The request: Retype the data starting at the line containing "Screen dimensions: 1920x911" and ending at the line containing "I will point(452,137).", both of those lines included.

Entries shown:
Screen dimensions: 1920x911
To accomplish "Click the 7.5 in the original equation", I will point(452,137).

* * *

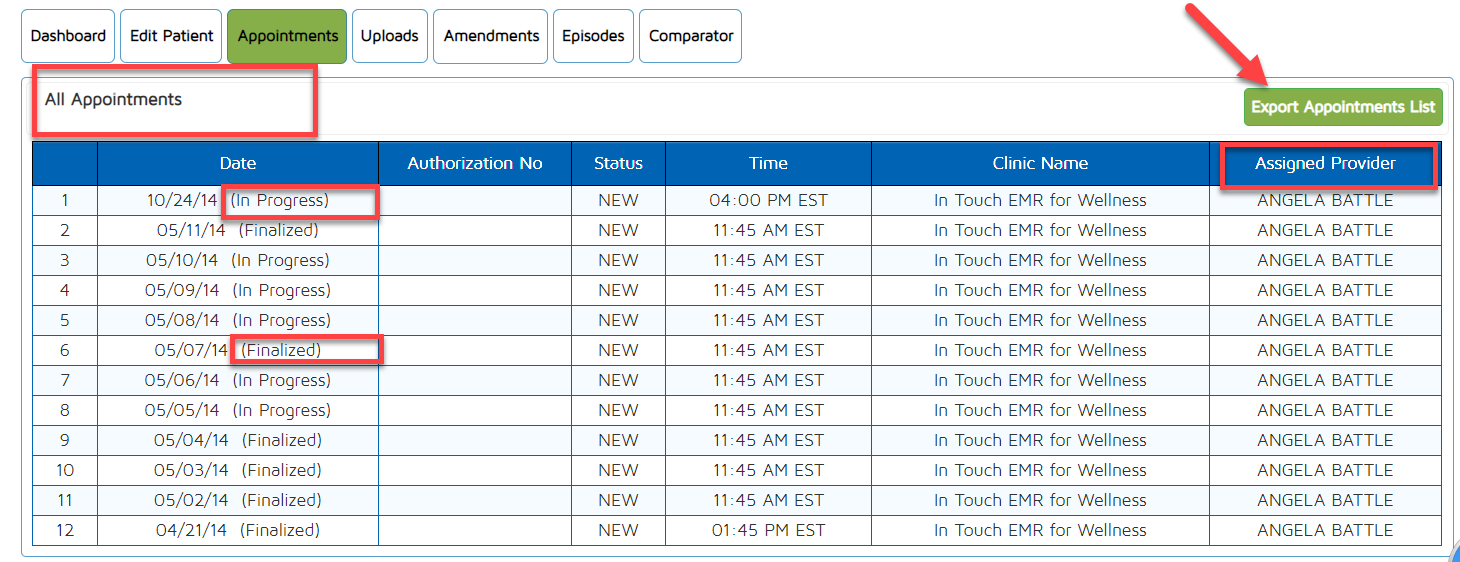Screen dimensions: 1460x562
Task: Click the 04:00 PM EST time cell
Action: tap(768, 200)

Written answer:
Screen dimensions: 1920x911
To accomplish "Click the 7.5 in the original equation", I will point(452,137).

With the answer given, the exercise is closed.